MCKEEVER@UMKCVAX2.BITNET (07/27/87)
I was trying to pretty it up before I sent it out, but there are so many
requests on how to get the remote username and node name on the network that
I decided to send it out, and let hackers, techies, or whatever, taylor it
to their needs. Basically, the program scans the system, getting the PIDs
of each user on the system with a $GETJPI call. If the user is on an "RT"

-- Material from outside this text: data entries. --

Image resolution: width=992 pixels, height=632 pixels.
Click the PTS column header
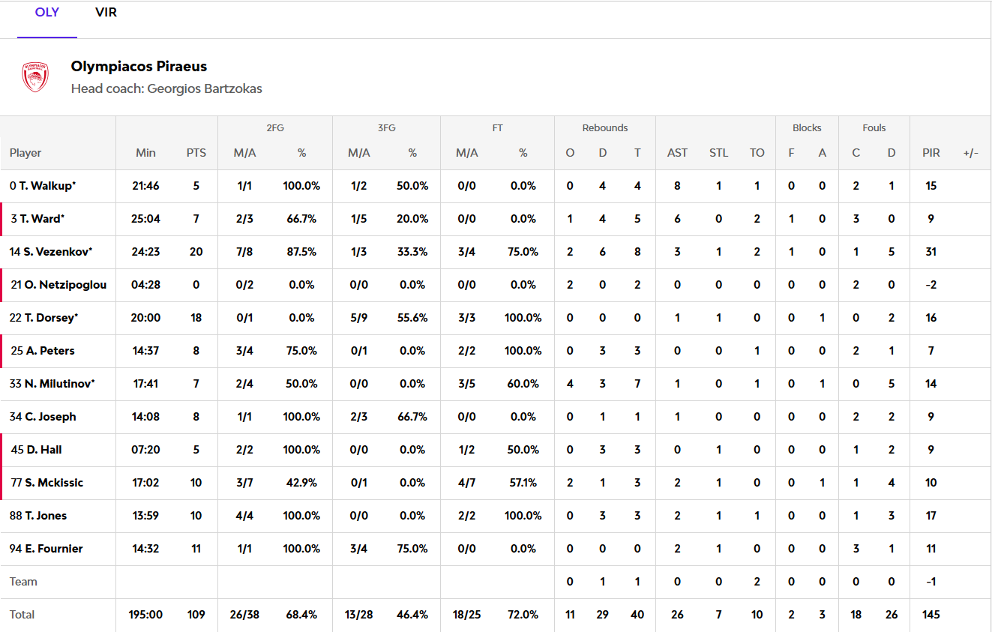click(196, 153)
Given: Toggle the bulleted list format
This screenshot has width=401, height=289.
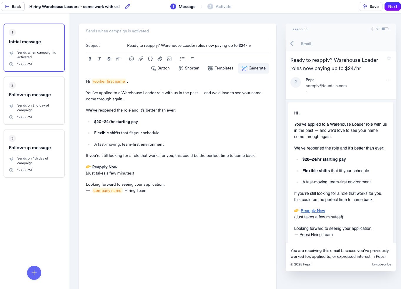Looking at the screenshot, I should click(182, 59).
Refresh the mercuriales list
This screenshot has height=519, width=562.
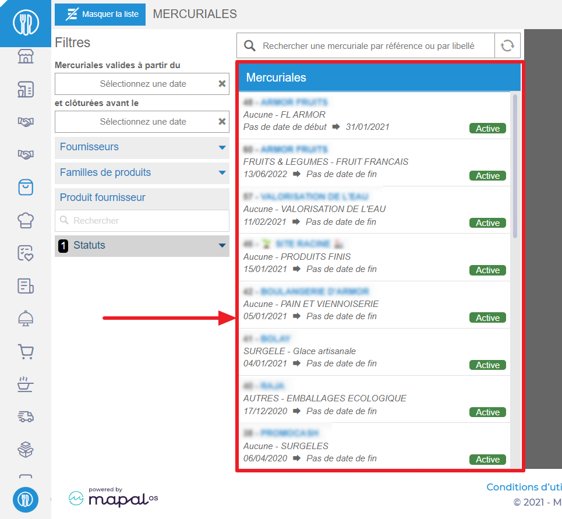click(507, 45)
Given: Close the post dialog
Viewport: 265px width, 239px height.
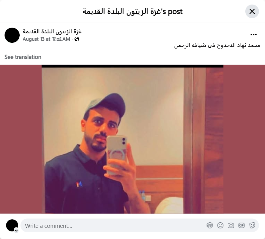Looking at the screenshot, I should pyautogui.click(x=252, y=12).
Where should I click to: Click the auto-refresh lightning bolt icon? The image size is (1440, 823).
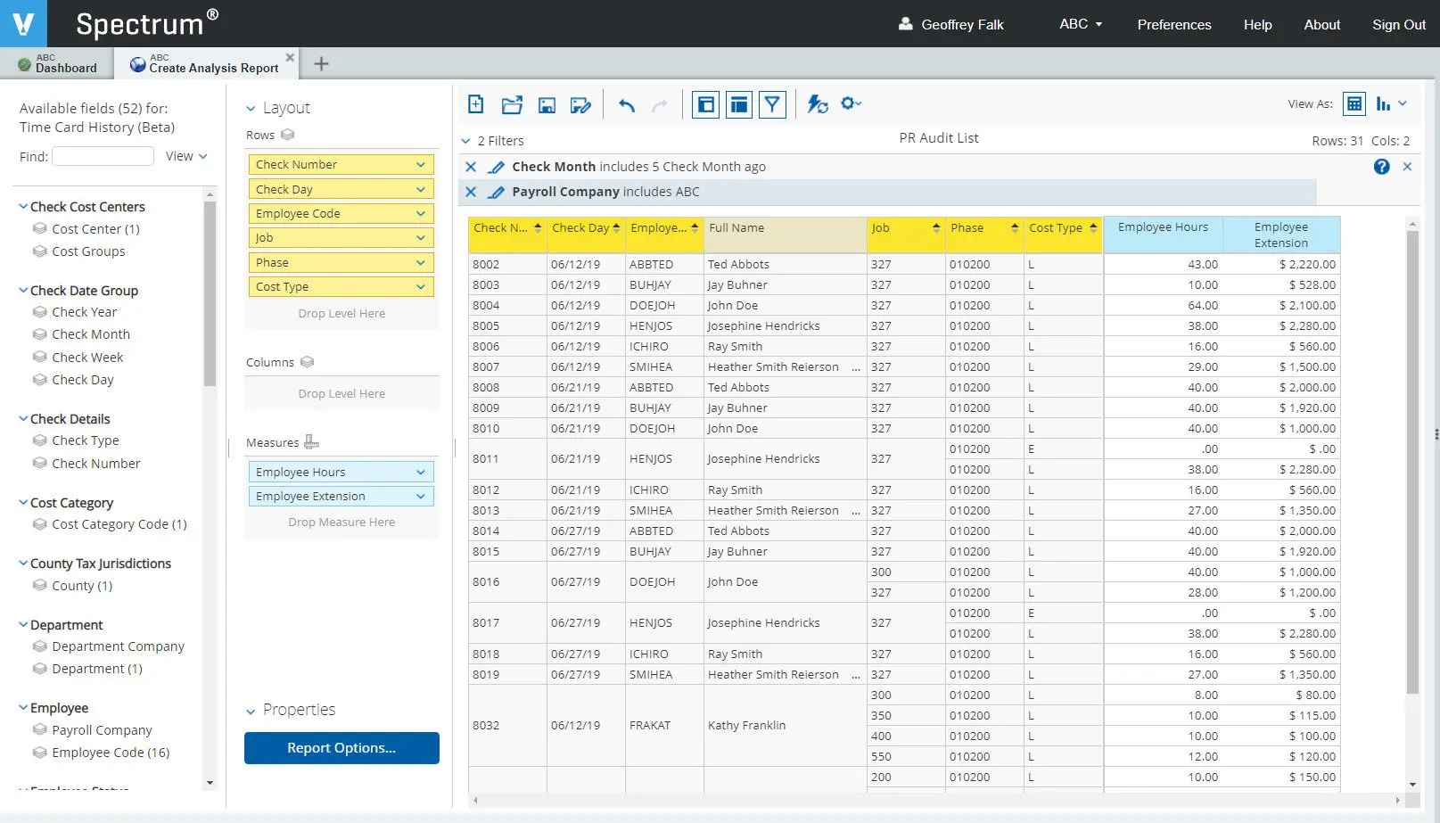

terminal, the program uses Brad Wilson's kernel mode routine to get the JIB
number and the name of the users job logical name table. It then translates
the users SYS$REM_ID and SYS$REM_NODE logical names to get the remote
username and node name, respectively. I realize that the code is not the
most elegant in the world, I just hacked a program I wrote several months
ago when I was first learning MACRO just to see if it would work. Please
excuse any superfluous code. I intend to incorporate this program's
functionality into my OPMON (Operations Monitor) program so that operators
can know where people are coming from. Any comments from the wizzards on
the network on how to improve this program, or progress reports on how other
people are using the program are welcomed. I'm always willing to learn new
tricks.
BTW: My OPMON program is written in MACRO and uses SMG routine's to manage
menus and windows (I like to use SMuGgies). When I get it to the
stage that I wouldn't be ashamed of it of the messy, uncommented
code, I'll put a message out on the net and send it to interested
parties. It shows all interactive users, batch jobs, subprocesses,
detached jobs, and system processes, by catagory, at the same time.
And allows the operator to stop processes, suspend/resume processes,
watch a single process in detail...and a lot more. We find it quite
useful.
+-------------------CUT HERE--------------------------------------------+
$ Write Sys$Output " - Creating JIB.MAR"
$ Create JIB.MAR
$ Deck
.TITLE JP
;
.LIBRARY "SYS$LIBRARY:LIB"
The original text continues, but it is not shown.